*WHAT YOU ARE ASKED TO DO*: Keep only the lines of the material below that contain the word "Screen". Copy those lines.

───── SOURCE DATA

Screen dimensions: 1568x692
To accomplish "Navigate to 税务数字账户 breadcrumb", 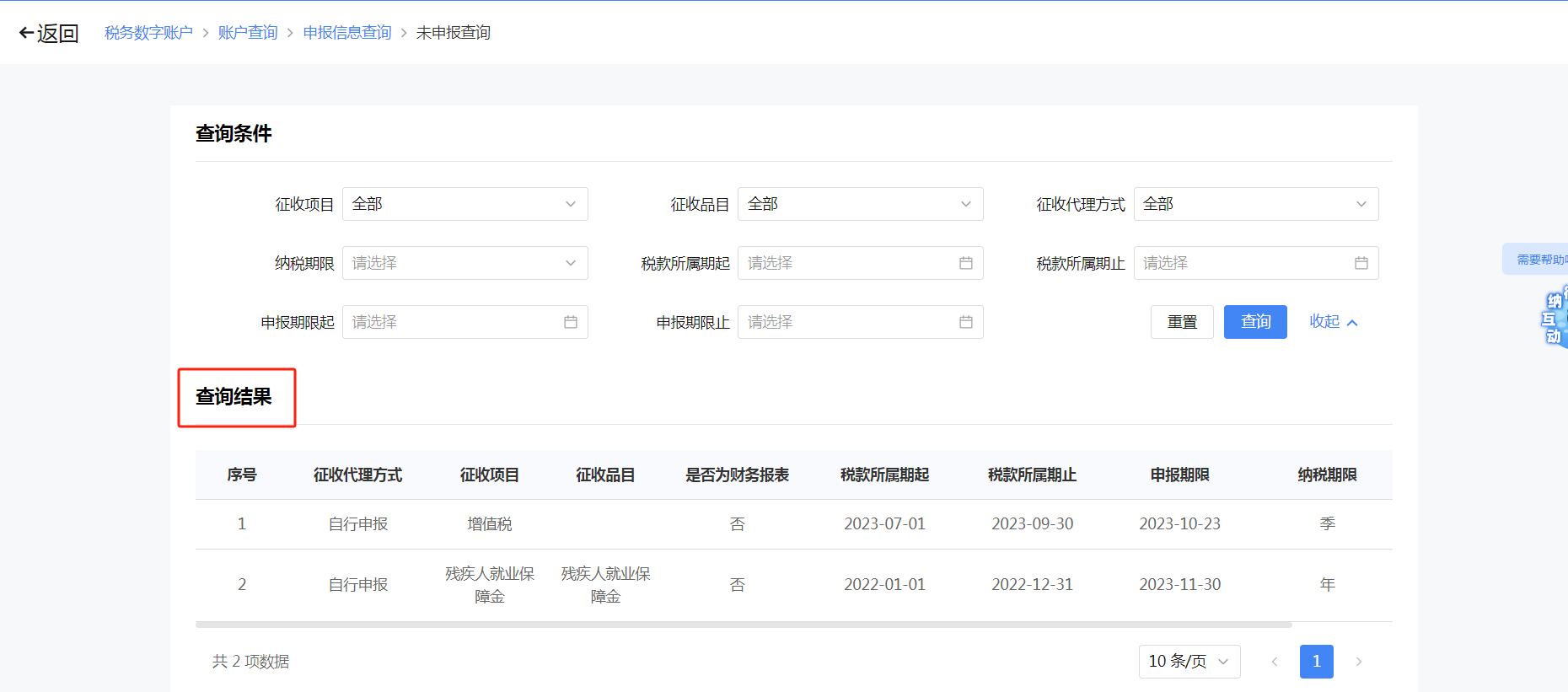I will tap(148, 33).
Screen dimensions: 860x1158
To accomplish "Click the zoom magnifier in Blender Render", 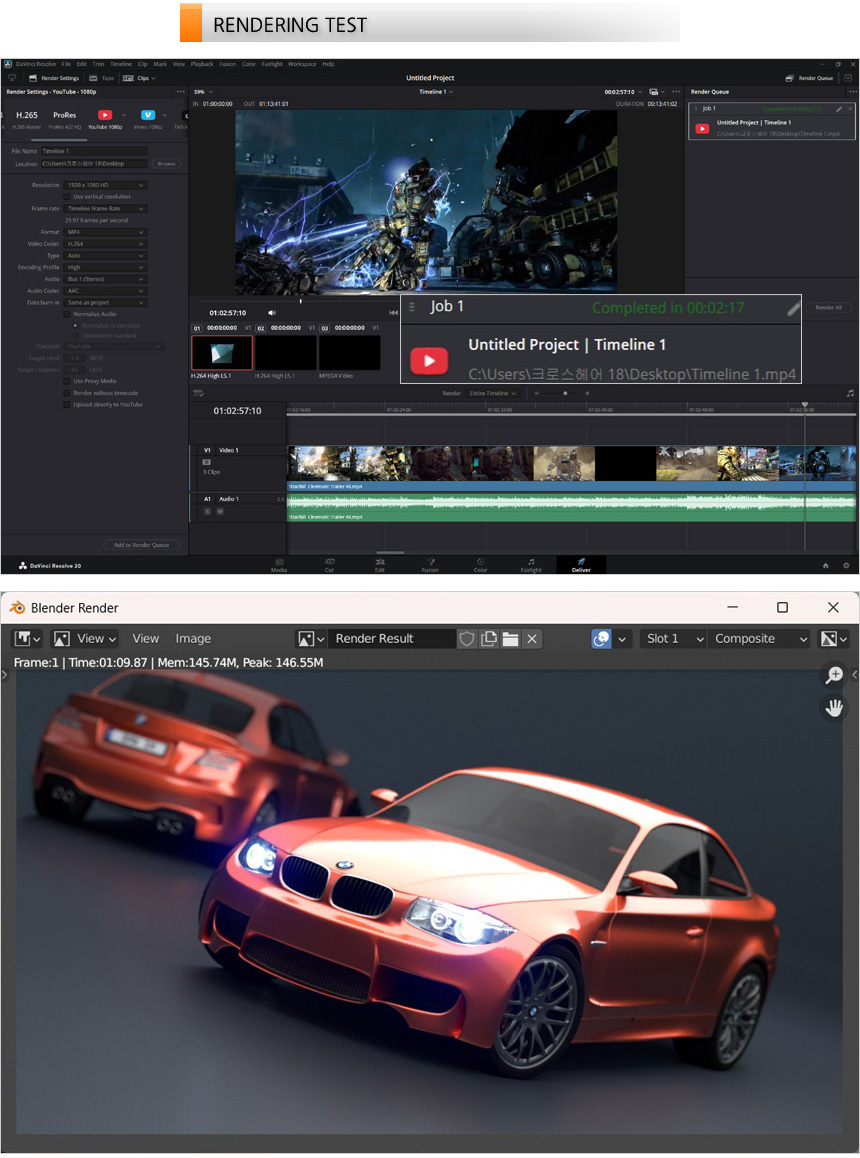I will click(833, 676).
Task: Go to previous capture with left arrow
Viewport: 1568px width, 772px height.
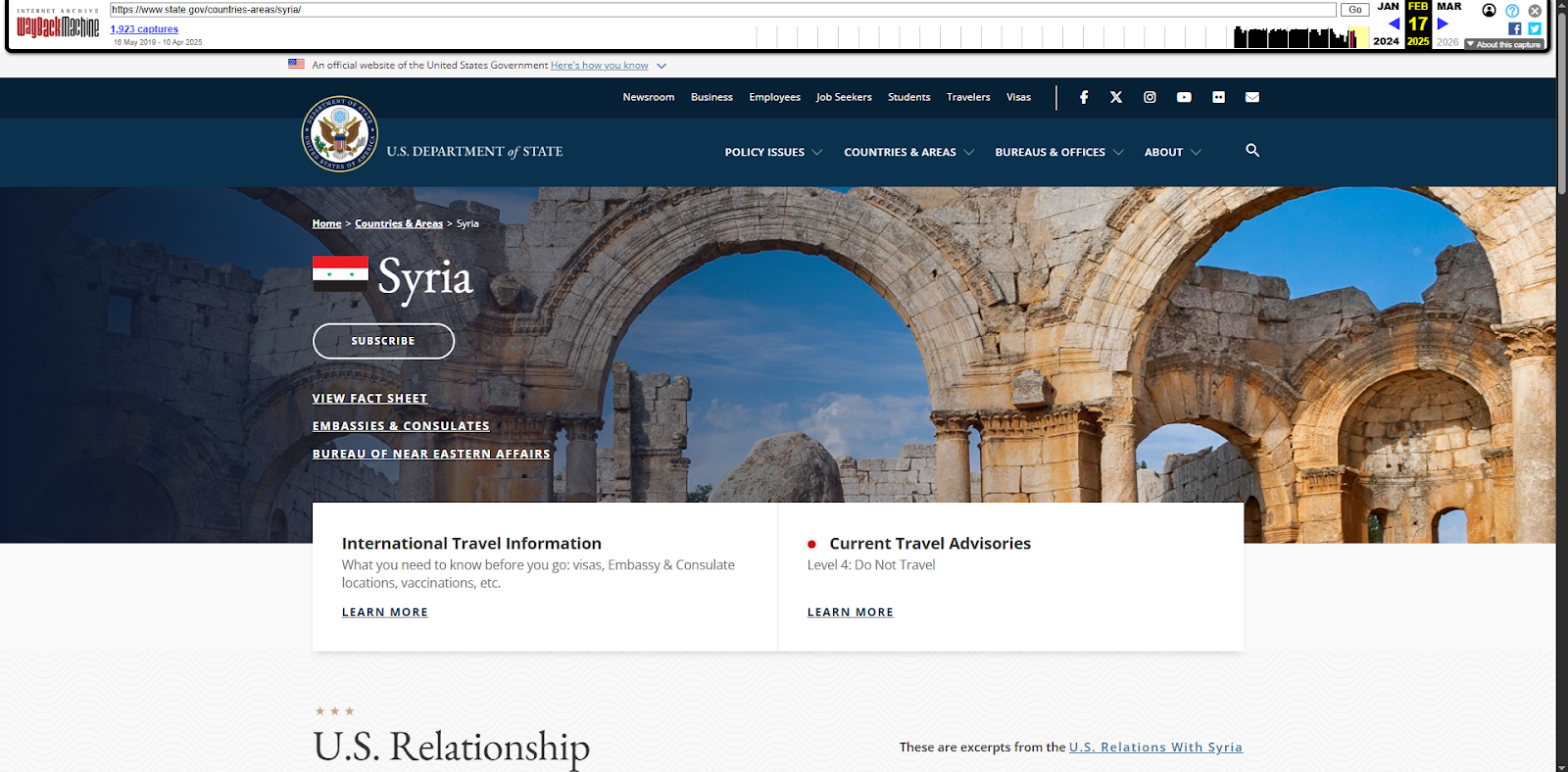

──────────

*EXERCISE SOLUTION*:
Screen dimensions: 1568x692
Screen dimensions: 860x1158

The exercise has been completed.